■ Excerpt
+--

The road to the public markets
In January 2020, Hall stepped back from day-to-day management, promoting Anand Gopalan to chief executive as the company began to consider an IPO. Hall said at the time that Gopalan was “the right executive to lead Velodyne in its next growth phase”.
Velodyne held preliminary discussions about an IPO, but investors had difficulty valuing the company after several years of revenue declines, said two people familiar with the process.
As the pandemic hit, another option presented itself: Spacs, or blank-cheque vehicles raised for the purpose of merging with a company and bringing it to public markets.
Graf Industrial Corp, which had already abandoned talks with a polypropylene recycling company, began discussions with Velodyne in May. By June, the companies had begun soliciting investors for additional backing to add to the Spac’s cash contribution, aided by advisers at Bank of America and Oppenheimer.
An investor presentation predicted Velodyne’s revenues would begin growing again and reach more than $680m in 2024, with more than half of business coming from new multiyear agreements, software sales and subscriptions. In 2020, the company had revenues of $94m.

+--

Stored data
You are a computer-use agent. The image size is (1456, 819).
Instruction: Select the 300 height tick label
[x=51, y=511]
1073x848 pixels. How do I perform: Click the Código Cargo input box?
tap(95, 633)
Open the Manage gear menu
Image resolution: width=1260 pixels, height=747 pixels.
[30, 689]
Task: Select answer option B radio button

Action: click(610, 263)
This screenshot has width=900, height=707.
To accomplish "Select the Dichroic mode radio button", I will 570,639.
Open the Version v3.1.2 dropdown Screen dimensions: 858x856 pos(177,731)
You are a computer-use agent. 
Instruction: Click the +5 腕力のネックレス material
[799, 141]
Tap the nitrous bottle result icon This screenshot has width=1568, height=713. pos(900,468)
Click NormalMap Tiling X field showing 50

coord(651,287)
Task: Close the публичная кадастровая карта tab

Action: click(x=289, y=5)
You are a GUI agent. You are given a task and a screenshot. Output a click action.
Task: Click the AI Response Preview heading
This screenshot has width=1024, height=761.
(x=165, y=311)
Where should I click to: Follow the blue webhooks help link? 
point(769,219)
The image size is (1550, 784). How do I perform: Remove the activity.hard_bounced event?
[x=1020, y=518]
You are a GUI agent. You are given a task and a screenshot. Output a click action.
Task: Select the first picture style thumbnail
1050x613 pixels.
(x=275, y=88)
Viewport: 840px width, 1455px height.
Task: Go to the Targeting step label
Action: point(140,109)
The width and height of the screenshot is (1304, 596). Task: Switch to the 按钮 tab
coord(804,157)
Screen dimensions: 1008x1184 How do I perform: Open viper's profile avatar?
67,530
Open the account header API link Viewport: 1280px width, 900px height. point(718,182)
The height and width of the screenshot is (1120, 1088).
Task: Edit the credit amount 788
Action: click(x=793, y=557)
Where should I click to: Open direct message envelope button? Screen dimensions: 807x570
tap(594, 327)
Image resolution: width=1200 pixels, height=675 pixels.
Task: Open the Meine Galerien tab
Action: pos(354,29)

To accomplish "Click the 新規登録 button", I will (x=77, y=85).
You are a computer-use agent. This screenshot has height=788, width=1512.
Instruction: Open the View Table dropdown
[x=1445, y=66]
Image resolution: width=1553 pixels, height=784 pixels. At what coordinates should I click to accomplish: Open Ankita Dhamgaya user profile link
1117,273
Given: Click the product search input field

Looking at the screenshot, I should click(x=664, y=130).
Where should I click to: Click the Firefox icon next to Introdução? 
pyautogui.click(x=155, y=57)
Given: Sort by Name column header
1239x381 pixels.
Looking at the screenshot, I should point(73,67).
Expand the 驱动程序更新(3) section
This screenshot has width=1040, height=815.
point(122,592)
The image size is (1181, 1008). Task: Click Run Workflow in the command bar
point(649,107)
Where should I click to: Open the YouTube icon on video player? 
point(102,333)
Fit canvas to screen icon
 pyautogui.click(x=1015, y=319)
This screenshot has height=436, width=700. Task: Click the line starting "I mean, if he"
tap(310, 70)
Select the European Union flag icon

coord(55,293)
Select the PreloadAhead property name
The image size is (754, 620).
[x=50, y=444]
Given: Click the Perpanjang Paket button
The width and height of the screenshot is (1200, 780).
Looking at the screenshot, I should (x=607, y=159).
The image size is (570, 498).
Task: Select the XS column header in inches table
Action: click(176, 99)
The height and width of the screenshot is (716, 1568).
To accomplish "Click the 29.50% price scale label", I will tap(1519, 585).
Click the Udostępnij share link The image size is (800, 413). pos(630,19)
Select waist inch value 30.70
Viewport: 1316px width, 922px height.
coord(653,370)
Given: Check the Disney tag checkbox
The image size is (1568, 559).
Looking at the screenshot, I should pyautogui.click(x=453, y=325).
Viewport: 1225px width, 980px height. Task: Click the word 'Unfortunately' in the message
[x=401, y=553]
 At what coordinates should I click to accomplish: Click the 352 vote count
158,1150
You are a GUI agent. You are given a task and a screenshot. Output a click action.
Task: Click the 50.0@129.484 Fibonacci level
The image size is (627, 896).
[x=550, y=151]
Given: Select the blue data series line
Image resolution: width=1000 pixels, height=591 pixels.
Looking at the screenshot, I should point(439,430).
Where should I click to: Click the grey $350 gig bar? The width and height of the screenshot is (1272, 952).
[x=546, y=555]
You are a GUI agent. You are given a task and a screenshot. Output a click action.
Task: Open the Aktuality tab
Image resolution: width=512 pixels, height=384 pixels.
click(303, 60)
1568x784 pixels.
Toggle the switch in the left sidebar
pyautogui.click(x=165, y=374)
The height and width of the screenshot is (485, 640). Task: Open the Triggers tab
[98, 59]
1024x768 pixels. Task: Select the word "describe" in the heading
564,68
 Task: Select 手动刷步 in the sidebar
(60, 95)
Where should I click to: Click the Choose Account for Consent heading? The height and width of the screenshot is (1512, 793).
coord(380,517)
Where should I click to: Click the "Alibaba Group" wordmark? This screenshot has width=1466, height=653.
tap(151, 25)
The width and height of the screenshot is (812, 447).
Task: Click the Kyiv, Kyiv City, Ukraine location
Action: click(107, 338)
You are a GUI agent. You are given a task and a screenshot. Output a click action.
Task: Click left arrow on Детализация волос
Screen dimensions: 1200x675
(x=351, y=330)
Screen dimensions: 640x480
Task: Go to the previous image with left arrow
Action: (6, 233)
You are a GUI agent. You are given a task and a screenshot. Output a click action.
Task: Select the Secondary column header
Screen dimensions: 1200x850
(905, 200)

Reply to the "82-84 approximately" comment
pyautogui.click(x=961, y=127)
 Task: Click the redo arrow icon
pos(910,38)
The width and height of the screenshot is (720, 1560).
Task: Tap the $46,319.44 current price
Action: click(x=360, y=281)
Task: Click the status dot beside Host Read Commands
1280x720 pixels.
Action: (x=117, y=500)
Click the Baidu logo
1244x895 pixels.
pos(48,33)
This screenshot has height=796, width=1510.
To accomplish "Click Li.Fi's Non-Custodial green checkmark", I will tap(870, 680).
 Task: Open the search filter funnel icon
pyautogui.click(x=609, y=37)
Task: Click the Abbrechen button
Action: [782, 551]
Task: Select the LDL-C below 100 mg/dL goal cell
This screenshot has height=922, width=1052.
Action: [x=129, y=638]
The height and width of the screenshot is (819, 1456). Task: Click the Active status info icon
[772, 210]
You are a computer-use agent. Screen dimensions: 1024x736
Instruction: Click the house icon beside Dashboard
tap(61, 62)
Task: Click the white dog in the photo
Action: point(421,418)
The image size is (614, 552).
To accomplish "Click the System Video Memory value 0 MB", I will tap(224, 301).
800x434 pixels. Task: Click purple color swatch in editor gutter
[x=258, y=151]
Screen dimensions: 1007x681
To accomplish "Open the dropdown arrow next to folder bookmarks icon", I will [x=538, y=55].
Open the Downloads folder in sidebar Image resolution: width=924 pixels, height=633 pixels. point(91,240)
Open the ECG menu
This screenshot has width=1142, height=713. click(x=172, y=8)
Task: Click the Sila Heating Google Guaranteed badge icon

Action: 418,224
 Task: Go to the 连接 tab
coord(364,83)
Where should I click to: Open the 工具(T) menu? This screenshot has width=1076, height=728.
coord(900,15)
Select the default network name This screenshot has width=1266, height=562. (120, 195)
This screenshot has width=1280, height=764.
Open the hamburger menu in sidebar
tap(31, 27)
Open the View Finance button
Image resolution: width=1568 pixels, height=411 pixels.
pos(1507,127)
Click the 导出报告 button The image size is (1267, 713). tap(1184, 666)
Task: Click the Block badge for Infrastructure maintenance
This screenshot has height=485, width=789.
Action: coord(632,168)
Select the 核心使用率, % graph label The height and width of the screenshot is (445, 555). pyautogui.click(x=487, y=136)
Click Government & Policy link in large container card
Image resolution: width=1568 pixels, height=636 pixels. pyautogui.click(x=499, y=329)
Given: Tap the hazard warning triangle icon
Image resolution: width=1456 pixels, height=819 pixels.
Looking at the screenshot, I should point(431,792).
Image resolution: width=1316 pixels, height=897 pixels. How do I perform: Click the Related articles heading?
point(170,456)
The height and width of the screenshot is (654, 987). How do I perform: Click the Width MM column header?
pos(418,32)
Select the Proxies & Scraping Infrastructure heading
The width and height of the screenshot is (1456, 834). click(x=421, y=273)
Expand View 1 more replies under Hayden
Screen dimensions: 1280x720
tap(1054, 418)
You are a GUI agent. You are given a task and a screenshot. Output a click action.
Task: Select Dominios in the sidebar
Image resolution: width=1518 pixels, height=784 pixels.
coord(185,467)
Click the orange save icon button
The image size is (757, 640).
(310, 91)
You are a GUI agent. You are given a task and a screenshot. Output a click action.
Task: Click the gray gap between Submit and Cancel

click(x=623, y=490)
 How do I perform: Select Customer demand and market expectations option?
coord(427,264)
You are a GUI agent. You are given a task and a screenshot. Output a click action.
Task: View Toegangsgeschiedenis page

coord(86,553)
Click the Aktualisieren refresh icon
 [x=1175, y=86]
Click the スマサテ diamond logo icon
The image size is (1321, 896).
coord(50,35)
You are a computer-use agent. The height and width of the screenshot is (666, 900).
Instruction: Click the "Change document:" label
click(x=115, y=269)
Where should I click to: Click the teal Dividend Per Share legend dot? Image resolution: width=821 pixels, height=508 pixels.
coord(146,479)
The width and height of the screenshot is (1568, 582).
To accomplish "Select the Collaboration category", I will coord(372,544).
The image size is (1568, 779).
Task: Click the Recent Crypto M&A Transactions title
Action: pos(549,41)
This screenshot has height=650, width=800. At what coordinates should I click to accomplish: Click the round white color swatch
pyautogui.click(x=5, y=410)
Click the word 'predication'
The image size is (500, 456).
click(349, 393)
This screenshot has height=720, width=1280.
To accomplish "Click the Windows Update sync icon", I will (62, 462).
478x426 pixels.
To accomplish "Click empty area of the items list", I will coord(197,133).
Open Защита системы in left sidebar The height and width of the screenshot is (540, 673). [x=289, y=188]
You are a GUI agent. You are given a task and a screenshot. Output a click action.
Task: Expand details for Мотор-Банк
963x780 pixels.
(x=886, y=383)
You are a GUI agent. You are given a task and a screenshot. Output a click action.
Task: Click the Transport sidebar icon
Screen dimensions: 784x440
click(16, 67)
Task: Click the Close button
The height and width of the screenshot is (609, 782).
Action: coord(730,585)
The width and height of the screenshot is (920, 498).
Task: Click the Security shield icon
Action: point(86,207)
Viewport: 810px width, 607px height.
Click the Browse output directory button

+--

■ Assigned task A
Restate the Velodyne text from "As the pandemic" up to and including "America and Oppenheimer.", switching "blank-cheque" to "blank-check".
■ Assigned task B
According to the Velodyne text, who was promoted to chief executive in January 2020?

■ Reply A
As the pandemic hit, another option presented itself: Spacs, or blank-check vehicles raised for the purpose of merging with a company and bringing it to public markets.
Graf Industrial Corp, which had already abandoned talks with a polypropylene recycling company, began discussions with Velodyne in May. By June, the companies had begun soliciting investors for additional backing to add to the Spac’s cash contribution, aided by advisers at Bank of America and Oppenheimer.

■ Reply B
Anand Gopalan